Years later, while working at a sour gas facility, I was treating an operator who had suffered serious injuries as a result of a chemical release. After the disaster that had occurred on scene, while we were traveling in the ambulance to meet the advanced care ambulance, the operator asked me to make the call to his wife. He was worried the call would come from someone at the oil company, and he didn’t want her to hear from them first. This night had already been a traumatic experience for me, but I committed to making the call because I remembered that first woman’s voice. As hard as the conversation was, I knew this experience could be much more traumatic if the communication was made by someone without the proper information, or someone who didn’t care who was on the other end of the phone. By the time we returned from handing over the operator to another medical team, a co-worker, the operator’s shift relief, had already called his wife. While I knew it must have been difficult for that man to do, I was grateful I didn’t have to experience that painful silence again.

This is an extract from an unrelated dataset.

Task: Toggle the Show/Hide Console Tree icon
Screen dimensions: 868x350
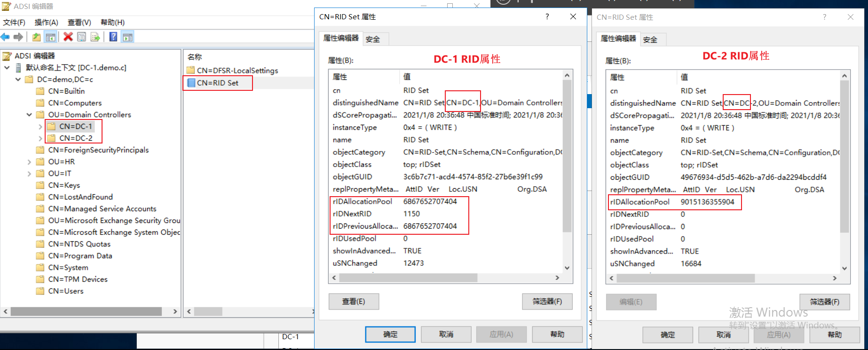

As my career transitioned further into health and safety, I would see more things that would eventually lead to those calls. While I didn’t make the call, I would now experience face-to-face conversations with family members who wanted answers: a son who wanted to see the workplace where his father died, a mother who lost her baby boy, and others who had their loved ones taken from them or seriously injured in the workplace. These incidents can happen on the best fiscal day of the year, or in the middle of a recession, but the one thing that never changes is the cost. When a worker is seriously injured or killed at work, they and their families pay a price that is never seen in a budget. The time it will take them to begin to heal from the loss is never looked at in the project schedule. For those workers and their families, that project – big or small, high or low budget – will last with them forever. You may have come in on budget and ahead of schedule, but when you take the health from a person, or a loved one from their family, none of your achievements matter because you have made others pay the ultimate price for your goal.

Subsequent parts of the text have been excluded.